Kid jokes
What's the difference between Michael Joseph Jackson and Mickey Mouse? Besides being a disease-carrying rodent, and one a dangerous pedophile, Mickey Mouse can still touch and go near kids.
What's the difference between Michael Joseph Jackson and Richard Pryor?
One was burned by Pepsi. The other burned by coke. Richard Pryor married and had kids, and Michael Joseph Jackson molested kids.
How are boobs and toys similar?
Both were originally made for kids, but dads usually end up playing with them.
A teenage boy decides to go see a hooker for the first time and asks his experienced uncle for some tips.
"Uncle, what should I do about the hooker name? Should I ask her real name or should I come up with a name for her myself?"
"Kid, I've been fucking hookers for 20 years and I didn't even know they had names."
There were four men eating dinner on the Titanic when it hit the iceberg.
The waiter said, "We have to get to the lifeboats!"
The teacher said, "What about the kids?"
The lawyer said, "Fuck the kids."
The priest said, "Do you think we'll have time?"

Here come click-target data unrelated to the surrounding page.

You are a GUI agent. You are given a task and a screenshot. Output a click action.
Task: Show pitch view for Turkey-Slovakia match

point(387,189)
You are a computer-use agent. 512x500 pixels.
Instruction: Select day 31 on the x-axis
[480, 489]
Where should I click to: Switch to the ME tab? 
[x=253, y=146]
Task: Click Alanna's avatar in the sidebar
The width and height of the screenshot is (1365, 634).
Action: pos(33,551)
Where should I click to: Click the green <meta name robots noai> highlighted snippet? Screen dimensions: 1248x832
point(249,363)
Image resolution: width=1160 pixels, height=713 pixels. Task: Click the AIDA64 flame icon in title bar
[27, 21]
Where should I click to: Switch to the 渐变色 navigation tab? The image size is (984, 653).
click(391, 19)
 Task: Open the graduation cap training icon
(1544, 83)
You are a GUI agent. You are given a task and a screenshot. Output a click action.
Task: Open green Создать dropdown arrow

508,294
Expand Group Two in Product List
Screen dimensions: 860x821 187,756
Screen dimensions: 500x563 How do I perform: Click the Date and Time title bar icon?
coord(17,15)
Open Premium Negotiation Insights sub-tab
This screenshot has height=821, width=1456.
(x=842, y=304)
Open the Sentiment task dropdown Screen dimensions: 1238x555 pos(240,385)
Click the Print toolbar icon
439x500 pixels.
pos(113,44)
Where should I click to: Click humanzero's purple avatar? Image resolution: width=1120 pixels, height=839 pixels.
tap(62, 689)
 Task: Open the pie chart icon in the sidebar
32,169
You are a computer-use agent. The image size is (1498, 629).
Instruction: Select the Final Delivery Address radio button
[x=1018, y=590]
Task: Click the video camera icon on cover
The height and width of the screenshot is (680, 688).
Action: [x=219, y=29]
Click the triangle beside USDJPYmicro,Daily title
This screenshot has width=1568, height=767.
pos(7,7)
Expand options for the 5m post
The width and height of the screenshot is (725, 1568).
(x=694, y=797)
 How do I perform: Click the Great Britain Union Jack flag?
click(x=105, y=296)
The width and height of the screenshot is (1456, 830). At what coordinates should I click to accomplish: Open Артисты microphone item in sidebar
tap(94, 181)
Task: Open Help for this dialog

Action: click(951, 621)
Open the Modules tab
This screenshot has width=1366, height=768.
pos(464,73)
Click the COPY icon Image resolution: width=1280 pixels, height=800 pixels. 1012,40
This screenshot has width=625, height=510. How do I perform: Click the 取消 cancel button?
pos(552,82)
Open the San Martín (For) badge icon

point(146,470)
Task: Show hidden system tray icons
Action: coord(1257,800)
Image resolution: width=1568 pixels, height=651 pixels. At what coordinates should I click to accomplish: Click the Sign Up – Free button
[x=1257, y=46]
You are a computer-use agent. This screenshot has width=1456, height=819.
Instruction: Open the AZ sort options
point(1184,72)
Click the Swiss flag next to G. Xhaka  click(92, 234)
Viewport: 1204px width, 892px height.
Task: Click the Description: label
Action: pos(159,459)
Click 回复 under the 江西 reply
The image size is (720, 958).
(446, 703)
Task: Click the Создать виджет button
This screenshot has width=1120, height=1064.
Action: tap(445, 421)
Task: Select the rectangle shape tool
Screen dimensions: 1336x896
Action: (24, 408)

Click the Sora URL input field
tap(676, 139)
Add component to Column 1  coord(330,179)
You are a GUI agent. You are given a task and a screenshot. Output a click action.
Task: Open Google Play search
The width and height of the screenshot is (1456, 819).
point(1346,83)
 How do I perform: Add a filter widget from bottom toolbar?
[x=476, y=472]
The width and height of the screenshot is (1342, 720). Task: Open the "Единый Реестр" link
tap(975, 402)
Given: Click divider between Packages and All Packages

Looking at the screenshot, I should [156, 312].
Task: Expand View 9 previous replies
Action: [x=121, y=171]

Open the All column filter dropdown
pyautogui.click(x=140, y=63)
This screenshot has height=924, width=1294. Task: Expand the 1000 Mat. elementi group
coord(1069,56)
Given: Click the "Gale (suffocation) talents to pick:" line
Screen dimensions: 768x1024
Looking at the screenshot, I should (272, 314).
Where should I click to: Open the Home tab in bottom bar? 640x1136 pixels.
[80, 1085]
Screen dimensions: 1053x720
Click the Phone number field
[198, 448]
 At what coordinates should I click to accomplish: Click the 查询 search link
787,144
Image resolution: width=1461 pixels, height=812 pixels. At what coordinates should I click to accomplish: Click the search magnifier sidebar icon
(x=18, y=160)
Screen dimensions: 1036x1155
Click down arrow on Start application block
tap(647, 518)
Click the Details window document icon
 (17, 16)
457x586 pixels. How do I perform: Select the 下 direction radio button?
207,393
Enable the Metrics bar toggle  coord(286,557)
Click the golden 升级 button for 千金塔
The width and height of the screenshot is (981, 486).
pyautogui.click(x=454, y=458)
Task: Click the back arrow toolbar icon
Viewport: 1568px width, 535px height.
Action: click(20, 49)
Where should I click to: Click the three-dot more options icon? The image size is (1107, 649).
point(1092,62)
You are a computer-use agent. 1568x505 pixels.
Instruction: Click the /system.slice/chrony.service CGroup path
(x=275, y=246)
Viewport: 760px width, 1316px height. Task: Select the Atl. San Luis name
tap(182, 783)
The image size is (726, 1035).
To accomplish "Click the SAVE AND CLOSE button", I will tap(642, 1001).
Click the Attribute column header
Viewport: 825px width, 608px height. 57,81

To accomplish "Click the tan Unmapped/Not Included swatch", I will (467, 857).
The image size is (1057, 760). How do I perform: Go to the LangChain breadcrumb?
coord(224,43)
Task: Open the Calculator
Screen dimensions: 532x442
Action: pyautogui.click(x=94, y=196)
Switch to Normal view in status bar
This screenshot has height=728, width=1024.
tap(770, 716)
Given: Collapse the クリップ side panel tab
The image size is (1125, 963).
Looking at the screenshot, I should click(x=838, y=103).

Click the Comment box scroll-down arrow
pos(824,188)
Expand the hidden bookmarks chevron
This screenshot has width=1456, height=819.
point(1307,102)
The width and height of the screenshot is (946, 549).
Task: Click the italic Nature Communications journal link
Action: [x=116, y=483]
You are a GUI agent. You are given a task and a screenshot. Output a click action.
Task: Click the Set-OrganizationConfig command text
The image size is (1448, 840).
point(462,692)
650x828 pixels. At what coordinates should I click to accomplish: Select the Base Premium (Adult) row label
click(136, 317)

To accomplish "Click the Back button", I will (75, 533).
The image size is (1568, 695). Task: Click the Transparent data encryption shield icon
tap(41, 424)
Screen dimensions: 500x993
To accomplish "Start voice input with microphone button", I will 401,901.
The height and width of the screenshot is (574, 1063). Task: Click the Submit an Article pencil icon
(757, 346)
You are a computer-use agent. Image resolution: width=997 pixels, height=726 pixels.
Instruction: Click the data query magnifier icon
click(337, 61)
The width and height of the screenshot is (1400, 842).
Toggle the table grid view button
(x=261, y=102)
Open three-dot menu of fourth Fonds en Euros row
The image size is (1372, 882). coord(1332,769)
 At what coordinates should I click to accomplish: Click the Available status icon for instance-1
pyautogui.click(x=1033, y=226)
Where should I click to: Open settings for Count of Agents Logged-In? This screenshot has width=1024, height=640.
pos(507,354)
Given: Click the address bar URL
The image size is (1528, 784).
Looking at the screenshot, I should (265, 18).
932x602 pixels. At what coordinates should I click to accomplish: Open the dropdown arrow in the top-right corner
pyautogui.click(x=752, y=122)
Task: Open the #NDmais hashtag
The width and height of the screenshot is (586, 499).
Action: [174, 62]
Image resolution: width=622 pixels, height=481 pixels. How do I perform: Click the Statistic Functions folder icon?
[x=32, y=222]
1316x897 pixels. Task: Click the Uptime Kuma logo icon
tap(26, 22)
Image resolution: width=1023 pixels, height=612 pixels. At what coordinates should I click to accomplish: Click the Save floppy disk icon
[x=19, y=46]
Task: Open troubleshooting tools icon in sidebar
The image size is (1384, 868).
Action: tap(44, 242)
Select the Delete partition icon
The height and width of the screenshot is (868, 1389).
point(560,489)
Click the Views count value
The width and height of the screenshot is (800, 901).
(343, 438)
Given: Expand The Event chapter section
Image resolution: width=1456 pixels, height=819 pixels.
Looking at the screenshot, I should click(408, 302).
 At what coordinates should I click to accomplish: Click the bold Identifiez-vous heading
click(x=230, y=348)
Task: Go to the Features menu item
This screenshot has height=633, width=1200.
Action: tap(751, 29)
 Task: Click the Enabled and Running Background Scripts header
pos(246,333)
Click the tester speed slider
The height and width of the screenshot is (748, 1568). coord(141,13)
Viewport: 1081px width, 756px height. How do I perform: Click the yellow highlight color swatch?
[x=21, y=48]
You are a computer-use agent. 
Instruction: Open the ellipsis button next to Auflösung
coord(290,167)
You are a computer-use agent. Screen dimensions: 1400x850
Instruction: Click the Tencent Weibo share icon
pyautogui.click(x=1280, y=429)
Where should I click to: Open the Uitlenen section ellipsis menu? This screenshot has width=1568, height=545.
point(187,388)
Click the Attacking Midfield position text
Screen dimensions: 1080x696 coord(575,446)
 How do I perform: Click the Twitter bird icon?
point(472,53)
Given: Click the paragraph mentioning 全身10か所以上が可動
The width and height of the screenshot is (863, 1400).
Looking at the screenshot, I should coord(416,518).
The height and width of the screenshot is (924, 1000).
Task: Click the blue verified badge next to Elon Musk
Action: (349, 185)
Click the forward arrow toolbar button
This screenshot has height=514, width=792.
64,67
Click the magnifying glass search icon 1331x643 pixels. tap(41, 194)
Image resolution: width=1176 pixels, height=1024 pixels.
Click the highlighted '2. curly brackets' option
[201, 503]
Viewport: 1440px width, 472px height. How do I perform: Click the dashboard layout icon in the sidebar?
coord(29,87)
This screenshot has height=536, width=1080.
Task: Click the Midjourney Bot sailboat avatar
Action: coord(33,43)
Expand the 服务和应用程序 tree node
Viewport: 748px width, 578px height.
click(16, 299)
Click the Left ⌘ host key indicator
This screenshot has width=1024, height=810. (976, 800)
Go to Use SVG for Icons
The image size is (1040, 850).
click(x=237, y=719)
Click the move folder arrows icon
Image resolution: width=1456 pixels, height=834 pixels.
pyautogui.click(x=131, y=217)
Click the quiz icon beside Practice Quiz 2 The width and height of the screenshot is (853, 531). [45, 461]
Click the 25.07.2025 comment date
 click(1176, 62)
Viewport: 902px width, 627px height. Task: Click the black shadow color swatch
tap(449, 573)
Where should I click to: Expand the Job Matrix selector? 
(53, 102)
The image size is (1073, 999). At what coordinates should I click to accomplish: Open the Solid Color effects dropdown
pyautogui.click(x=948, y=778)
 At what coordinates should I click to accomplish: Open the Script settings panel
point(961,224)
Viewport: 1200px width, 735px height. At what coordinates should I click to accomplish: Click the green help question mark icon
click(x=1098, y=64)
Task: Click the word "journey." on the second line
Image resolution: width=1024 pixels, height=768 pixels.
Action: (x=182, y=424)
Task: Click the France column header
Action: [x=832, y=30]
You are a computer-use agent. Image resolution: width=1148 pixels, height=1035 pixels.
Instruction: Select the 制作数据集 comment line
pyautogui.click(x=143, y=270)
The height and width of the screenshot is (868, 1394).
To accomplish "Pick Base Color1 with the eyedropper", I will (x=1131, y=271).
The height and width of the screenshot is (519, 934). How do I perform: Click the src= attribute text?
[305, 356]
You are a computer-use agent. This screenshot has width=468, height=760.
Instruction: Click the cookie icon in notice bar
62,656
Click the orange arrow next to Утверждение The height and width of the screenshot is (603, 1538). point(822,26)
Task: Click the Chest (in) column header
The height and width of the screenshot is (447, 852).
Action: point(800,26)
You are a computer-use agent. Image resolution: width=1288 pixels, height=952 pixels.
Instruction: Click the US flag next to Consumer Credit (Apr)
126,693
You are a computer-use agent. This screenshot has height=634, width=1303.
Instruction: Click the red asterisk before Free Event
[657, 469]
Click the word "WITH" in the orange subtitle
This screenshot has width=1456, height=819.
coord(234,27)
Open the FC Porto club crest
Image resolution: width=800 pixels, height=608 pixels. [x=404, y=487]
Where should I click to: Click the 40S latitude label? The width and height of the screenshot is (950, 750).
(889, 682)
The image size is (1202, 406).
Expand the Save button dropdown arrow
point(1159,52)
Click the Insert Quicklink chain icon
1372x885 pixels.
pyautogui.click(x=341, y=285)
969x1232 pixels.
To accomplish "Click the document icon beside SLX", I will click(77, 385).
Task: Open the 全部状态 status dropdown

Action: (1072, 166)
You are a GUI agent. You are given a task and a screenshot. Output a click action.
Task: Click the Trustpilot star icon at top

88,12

What's the difference between a priest and Woody from Toy Story?
Woody goes limp when a kid walks in the room.
Why didn't Michael Jackson get away with messaging with kids? Because they were all juveniles.
If a Jewish kid has ADHD, do they get sent to a concentration camp?
I don't think it's a good idea for AISH workers to date each other.
If there's ever a shooting at one of those offices, the kid would lose both parents.
I don't like them white, pale, always talking about death EMO kids!
Sorry, I meant CHEMO kids.
Q. What do you call a biracial kid in a vegetative state?
A. A mixed vegetable.
When I was a kid, I knew a woman named Betty Pears.
She died a horrible death from Alzheimer's.
I thought a pear was a fruit, not a vegetable!
Fat kids are so fat, they have their own gravitational pull.
Why can't fat kids change a tire?
They would eat the donut.
If an Indian kid is conceived in incest, would that make them OMbred?
Remember kids.
Killing an AISH worker is a victimless crime.
What do you call an emo kid with light up shoes?
A human chandelier.
I arrived at work and saw a kid crying. I walked up to the kid and asked, "Hey, where are your parents?" and the kid just cried more. God, I love working at an orphanage.
It did not rain very often when Chuck Norris was a kid.
Why?
Because his favorite childhood song was "Rain Rain Go Away."
Santa decided coal was too expensive, so he started putting shredded lettuce and mayo in naughty kid's lockers... he calls it the coal's law.